» EXERCISE BRIEF: The lines you need are those holding the word "Given"; pull them from the material.

» RECORDS FOR THIS EXERCISE:
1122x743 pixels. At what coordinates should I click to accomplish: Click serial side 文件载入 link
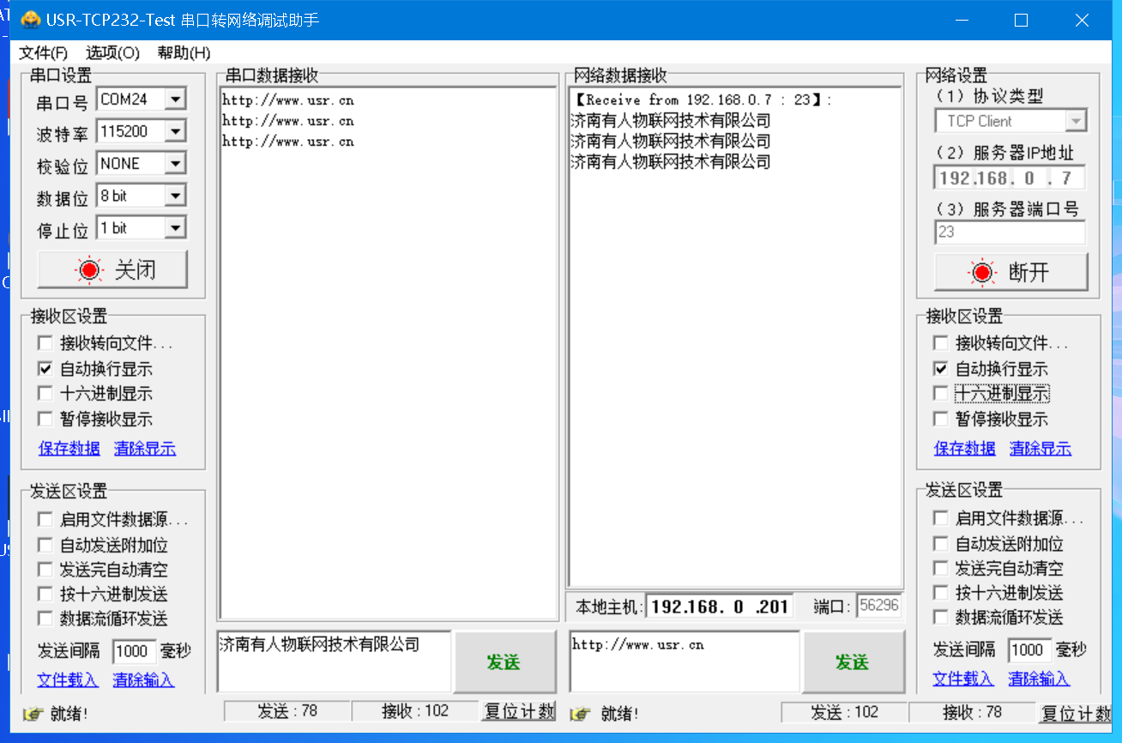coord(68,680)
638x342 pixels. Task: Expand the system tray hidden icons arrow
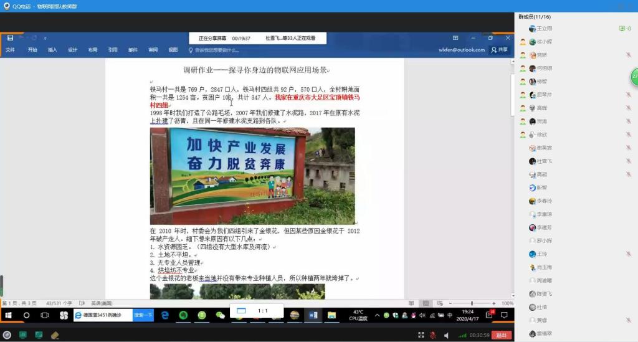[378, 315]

...

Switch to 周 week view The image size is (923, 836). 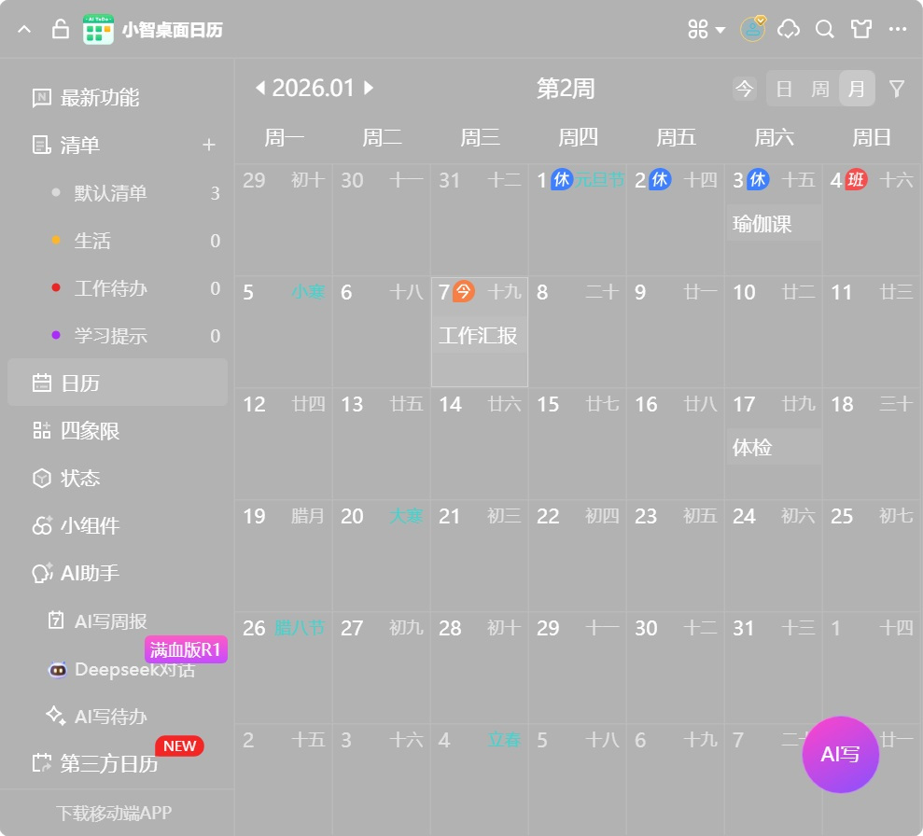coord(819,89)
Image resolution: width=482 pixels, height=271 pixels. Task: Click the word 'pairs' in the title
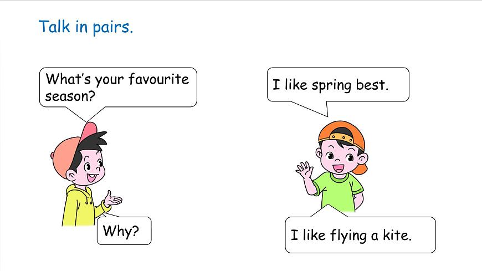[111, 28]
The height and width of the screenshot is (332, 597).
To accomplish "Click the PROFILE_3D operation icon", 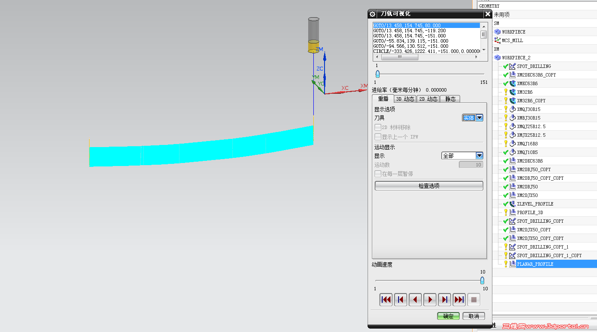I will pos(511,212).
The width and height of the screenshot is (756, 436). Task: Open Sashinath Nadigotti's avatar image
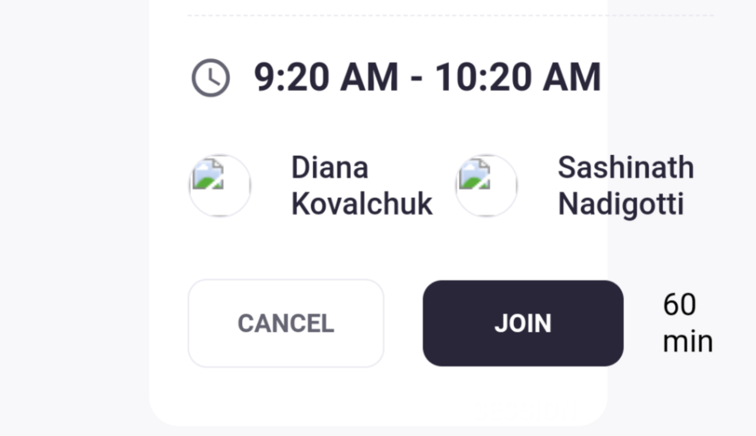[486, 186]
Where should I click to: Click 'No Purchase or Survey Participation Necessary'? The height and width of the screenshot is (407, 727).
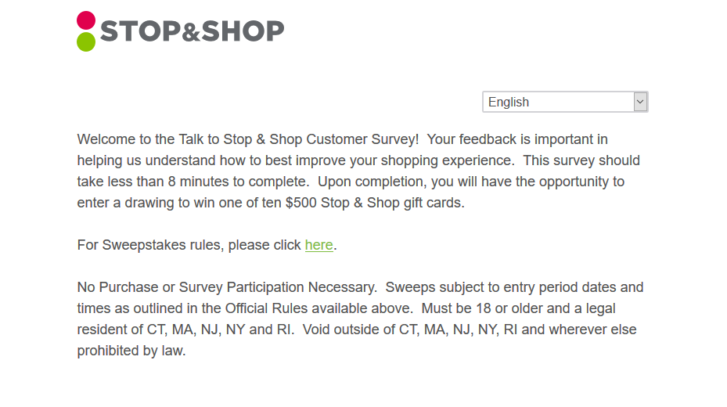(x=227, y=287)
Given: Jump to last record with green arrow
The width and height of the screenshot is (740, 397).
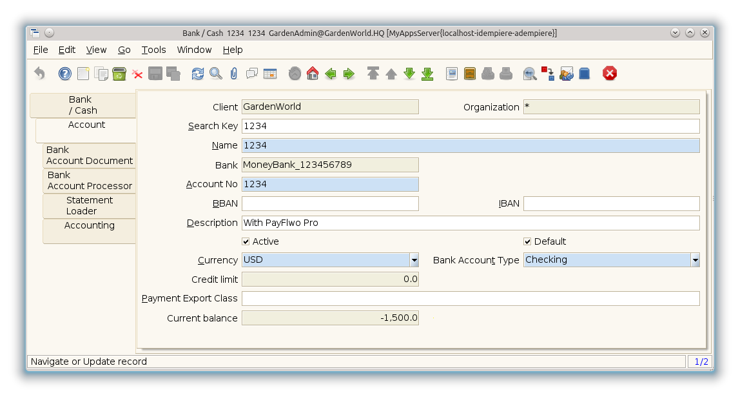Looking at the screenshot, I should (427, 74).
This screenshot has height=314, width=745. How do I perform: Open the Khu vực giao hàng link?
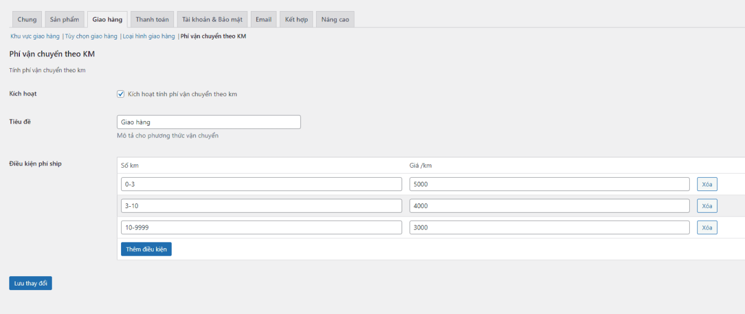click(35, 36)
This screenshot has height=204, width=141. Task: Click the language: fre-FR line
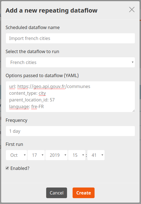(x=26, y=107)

...

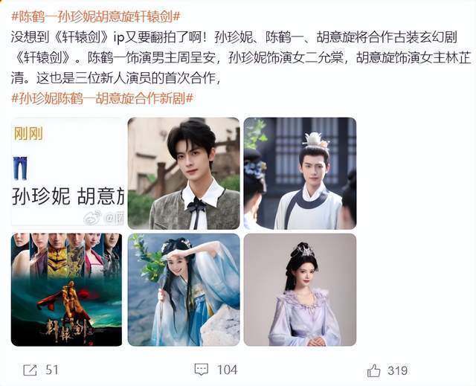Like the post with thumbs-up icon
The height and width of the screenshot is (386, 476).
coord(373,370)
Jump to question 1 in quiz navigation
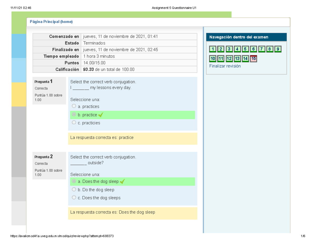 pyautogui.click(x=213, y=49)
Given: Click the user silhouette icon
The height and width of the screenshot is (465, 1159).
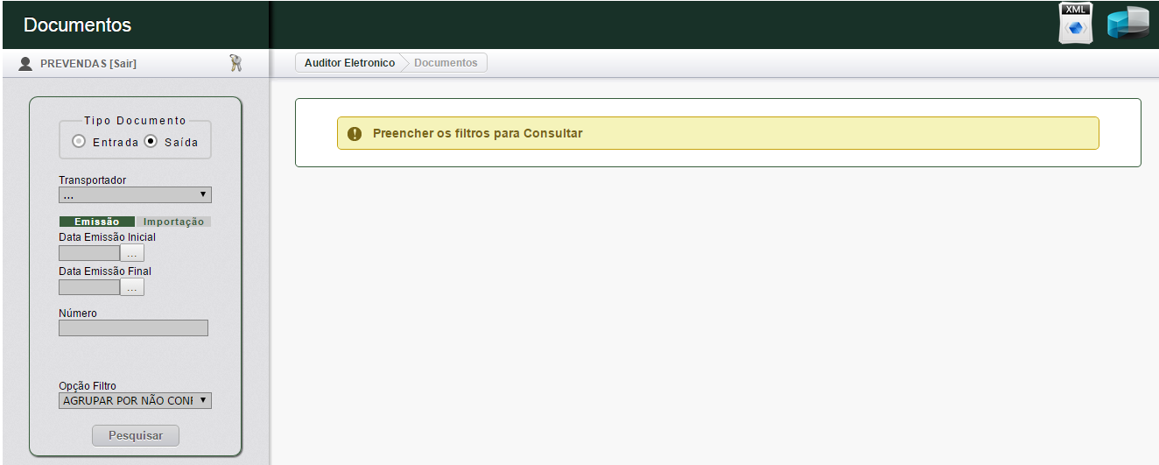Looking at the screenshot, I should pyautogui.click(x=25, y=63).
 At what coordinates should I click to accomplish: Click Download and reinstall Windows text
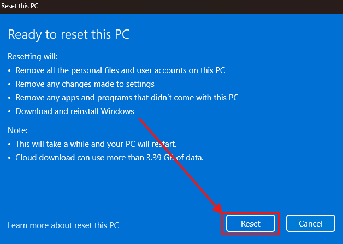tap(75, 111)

» ANSWER TO THIS PROBLEM:
Given: Jump to last record with green arrow
Given: Click the user silhouette icon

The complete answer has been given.